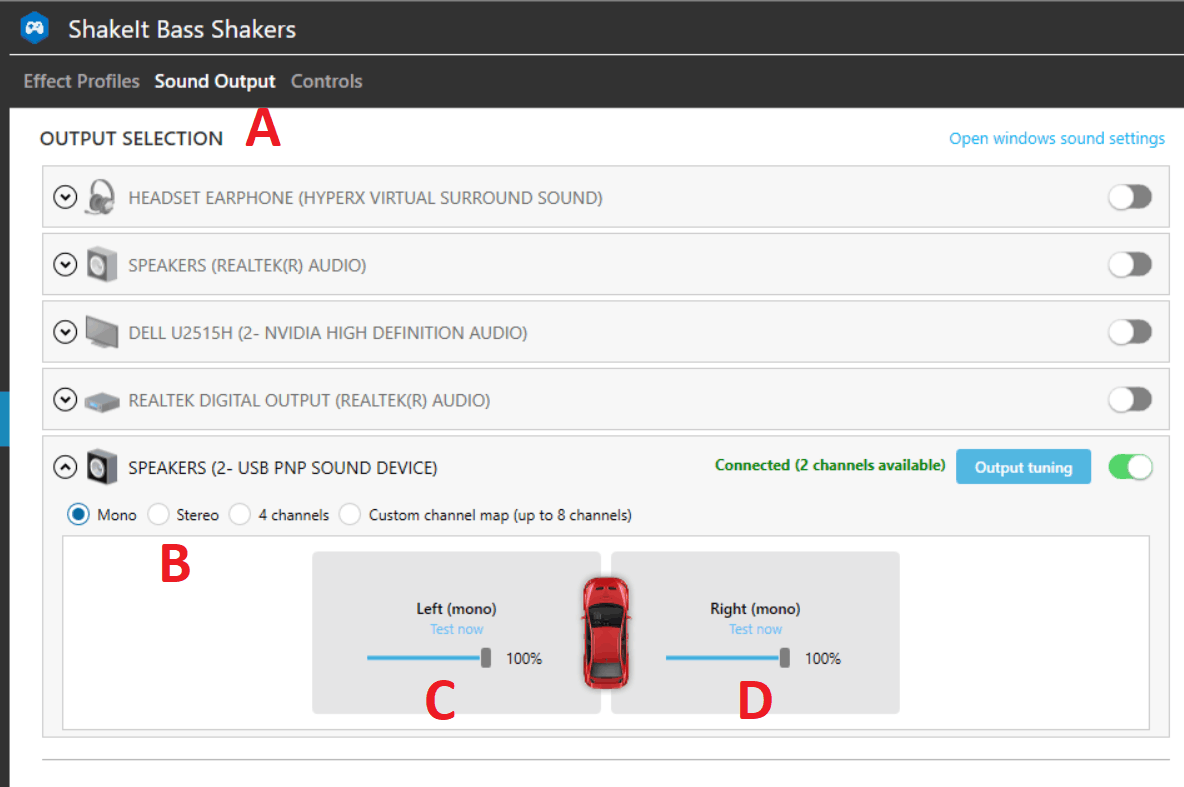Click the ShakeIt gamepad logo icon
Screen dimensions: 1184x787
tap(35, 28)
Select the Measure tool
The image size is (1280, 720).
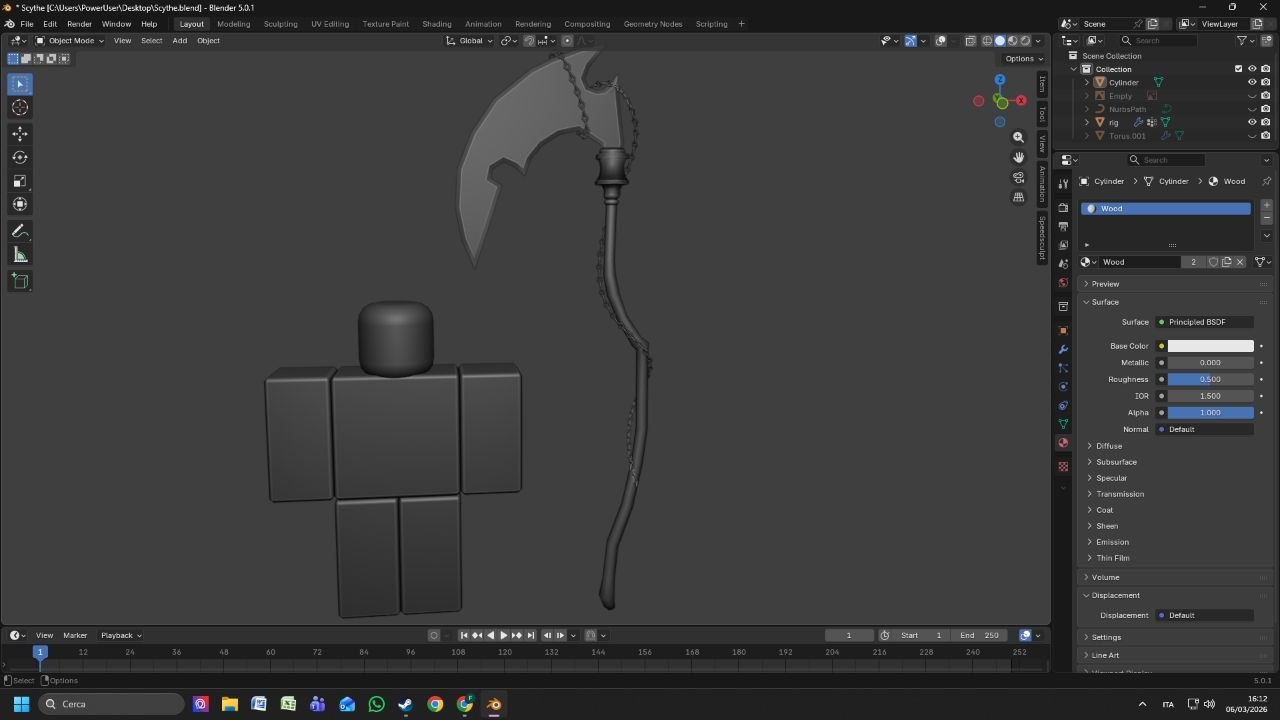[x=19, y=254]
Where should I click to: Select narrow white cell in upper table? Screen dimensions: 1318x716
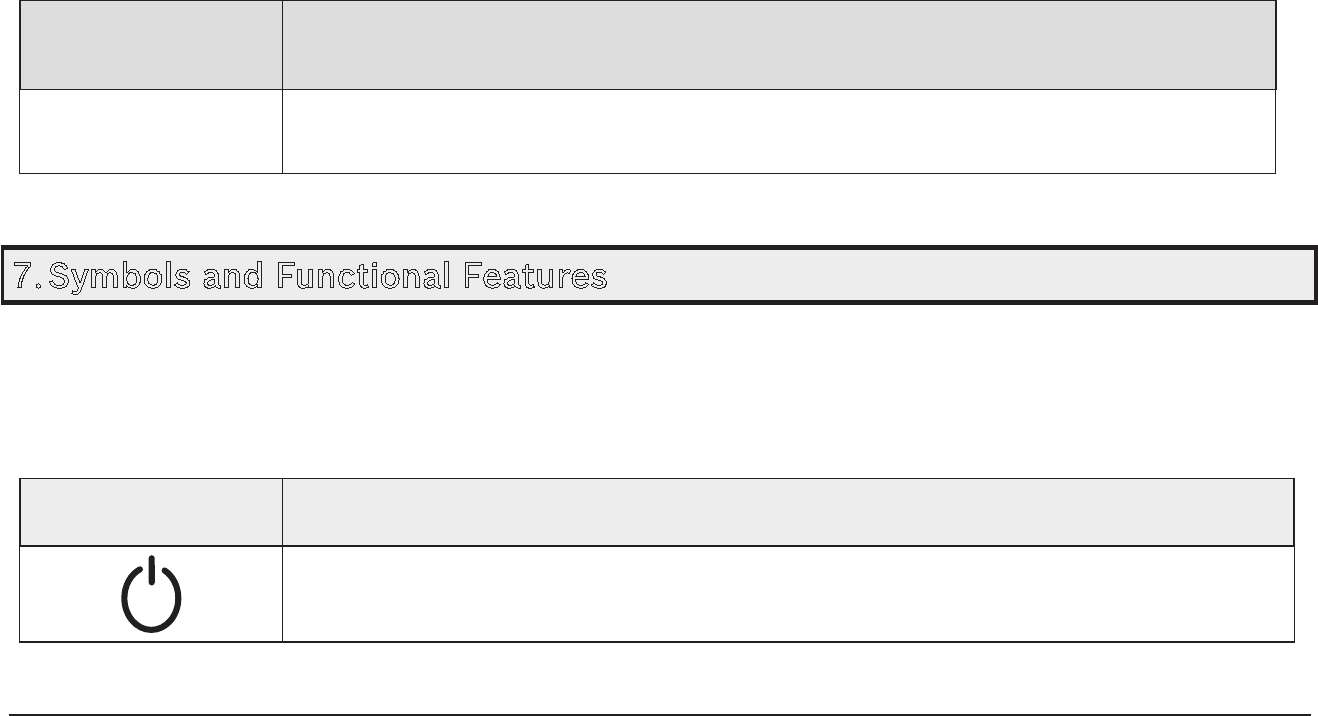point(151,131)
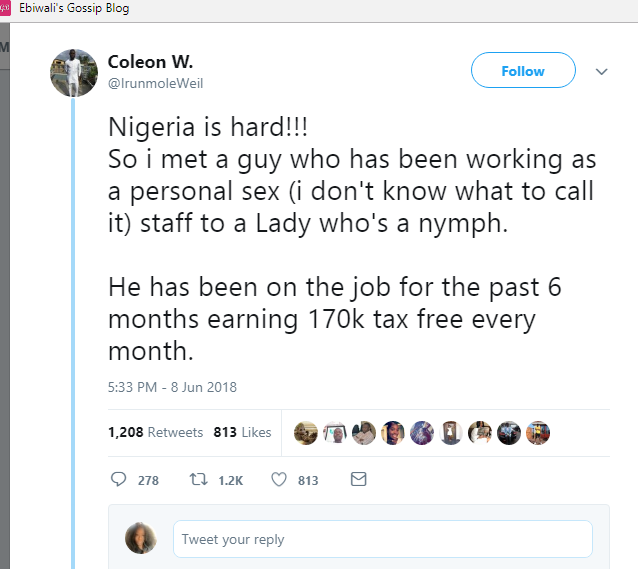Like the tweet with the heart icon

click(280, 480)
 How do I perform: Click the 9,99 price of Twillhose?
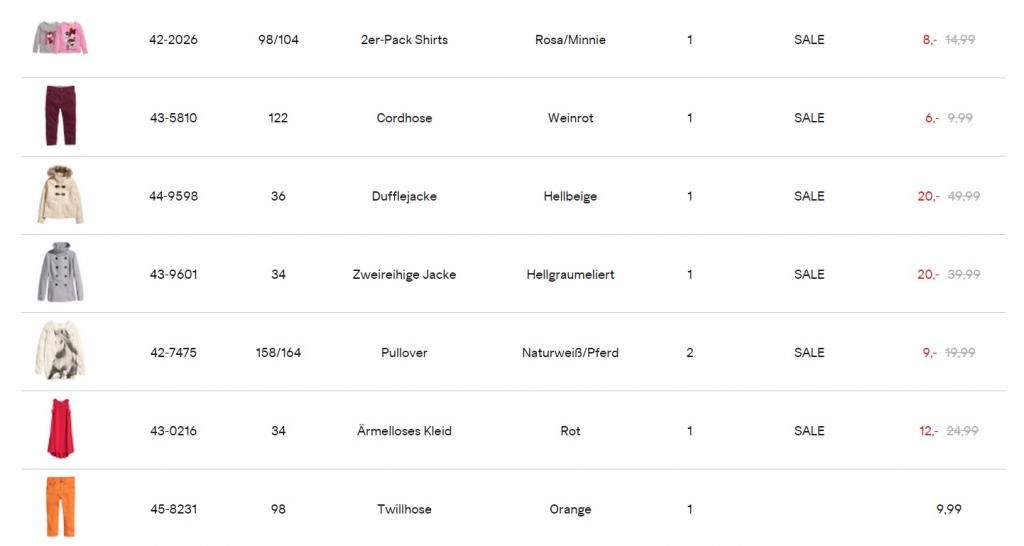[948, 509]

...

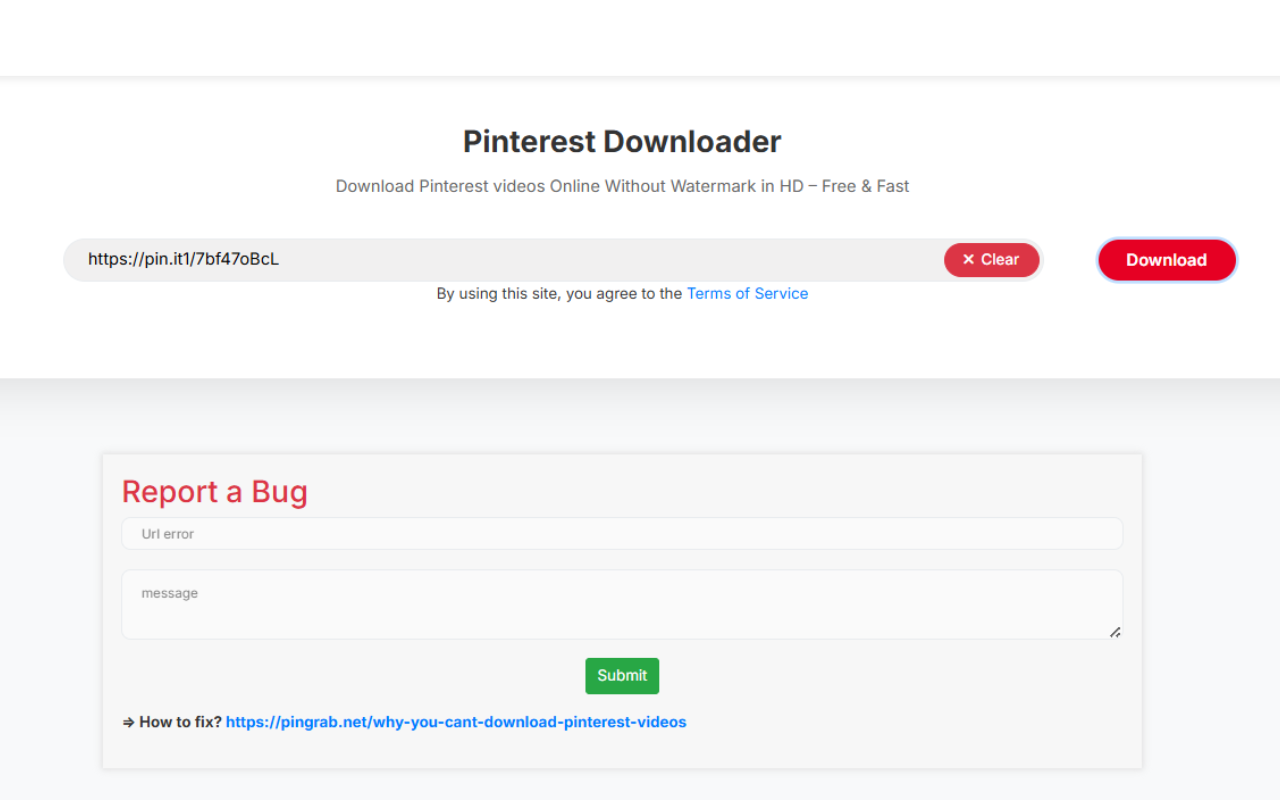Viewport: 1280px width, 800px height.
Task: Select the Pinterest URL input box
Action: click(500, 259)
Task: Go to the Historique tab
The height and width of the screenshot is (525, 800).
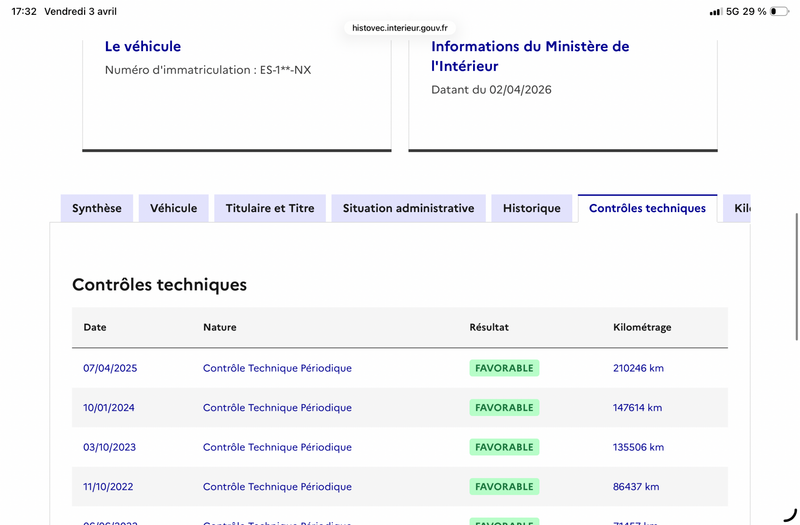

* [About this exercise]: Here the job is to set down exactly the lines of the material above that fall between the one with "Task: Go to the Historique tab" and the one with "The height and", inclusive, and nothing beyond them.

* [Output for this exercise]:
Task: Go to the Historique tab
The height and width of the screenshot is (525, 800).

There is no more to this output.